Nicol Harper Biography:

Nicol Harper completed his PhD in optimal coding in the auditory system at University College London with David McAlpine, with some time in the lab of Shihab Shamma at the University of Maryland, College Park. After this he secured a Sir Henry Wellcome Postdoctoral Fellowship, splitting his time between the Redwood Centre for Theoretical Neuroscience lead by Bruno Olshausen at the University of California, Berkeley, and the Auditory Neuroscience Group lead by Andrew King at the University of Oxford. He is now a University Research Lecturer in the Auditory Neuroscience Group where he researches normative principles and stimulus encoding in sensory neural systems.

Dr Joaquim Vieira: “Elucidating regulatory pathways underlying epithelial-to-mesenchymal transition in the developing and adult heart to enable cardiovascular repair and regeneration”

My group uses mouse genetics, human embryonic stem cells, and cutting-edge molecular and imaging approaches to gain mechanistic insight into normal heart development. We are particularly interested in understanding cell and molecular interactions at the epicardium-myocardium interface that support growth and maturation of cardiac muscle, as well as development of the coronary vasculature, formation of the cardiac lymphatic network, and patterning of the cardiac autonomic nervous system in the subepicardial space. Epithelial-to-mesenchymal transition (EMT) of cells from the epicardium (outermost layer of the heart) is essential for these processes to take place in the embryo and, therefore, holds great therapeutic potential in the context of heart disease where new muscle and vessels are warranted. Yet, the molecular underpinnings of epicardial EMT and subepicardial cell-cell crosstalk remain poorly understood. Here, we discuss our current research exploring the functional requirements for cis-regulatory sequences in the Wilms’ tumour 1 (Wt1) locus which encodes for the key EMT regulator WT1 and elusive antisense long noncoding transcripts (Wt1as lncRNA) during heart development and disease (myocardial infarction). In addition, we discuss ongoing unbiased screens integrating CUT&RUN, scRNA- and ATAC-sequencing to identify WT1-downstream targets, as well as further regulators of epicardial EMT. Taken together, a better understanding of the cellular and molecular mechanisms supporting mammalian heart development is poised to identify molecular targets to effect (adult) heart repair and regeneration.

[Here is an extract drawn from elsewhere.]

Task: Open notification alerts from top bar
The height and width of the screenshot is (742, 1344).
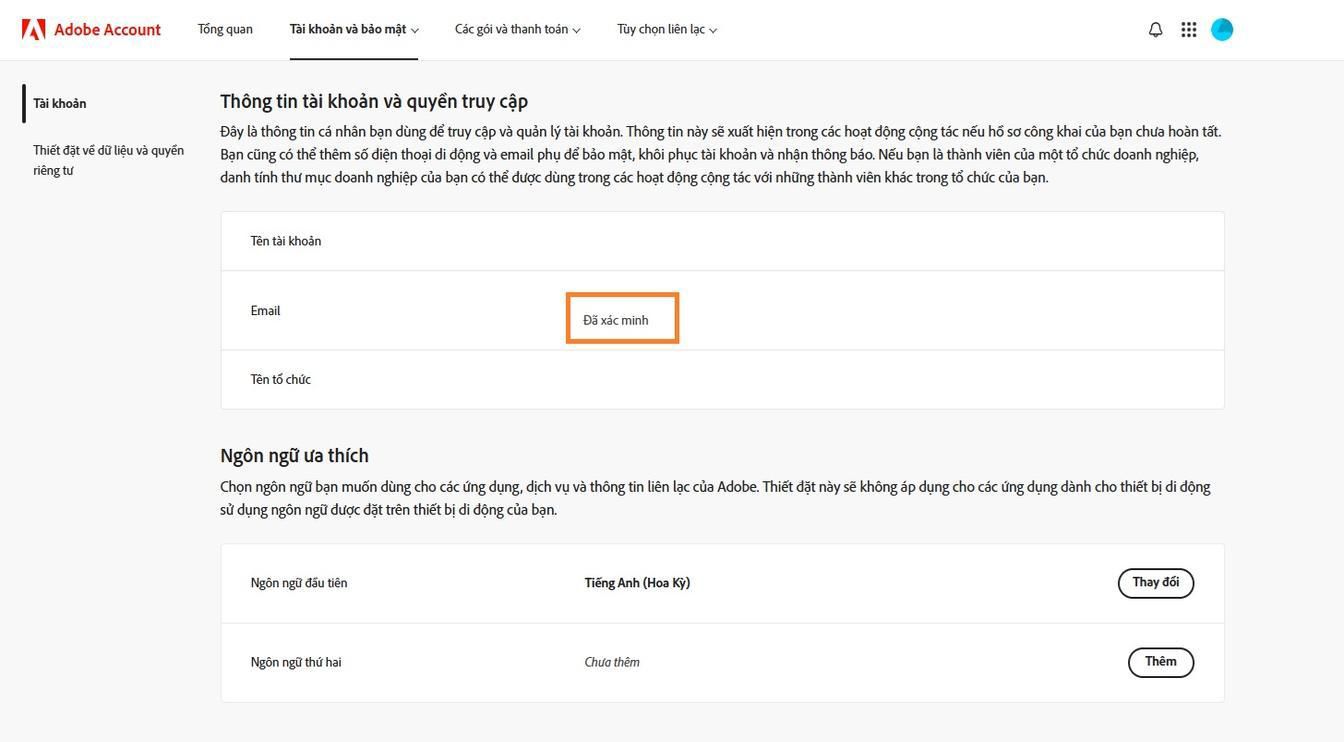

Research funded by the British Heart Foundation (Intermediate Basic Science Research Fellowship, Oxford BHF Centre of Research Excellence) and John Fell Fund.

Joaquim Vieira Biography:

Joaquim Vieira studied Biochemistry as an undergraduate at the University of Lisbon, Portugal, and researched developmental angiogenesis for his PhD in Professor Christiana Ruhrberg’s laboratory at University College London (UCL). After successful postdoctoral studies at UCL and University of Oxford with Professor Paul Riley investigating the epigenetic regulation of the epicardium and role of cardiac lymphatics during heart development and disease, he was awarded a British Heart Foundation (BHF) Intermediate Basic Science Research Fellowship to start his research group in Oxford. His group studies the role of long noncoding RNAs and enhancers during epithelial-to-mesenchymal transition in the developing and diseased heart; and retains an interest in understanding cell-cell interactions in the developing heart supporting coronary and lymphatic vasculature expansion, as well as patterning of the cardiac autonomic system. A better understanding of the cellular and molecular mechanisms supporting organ development is poised to identify molecular targets to effect (adult) heart repair.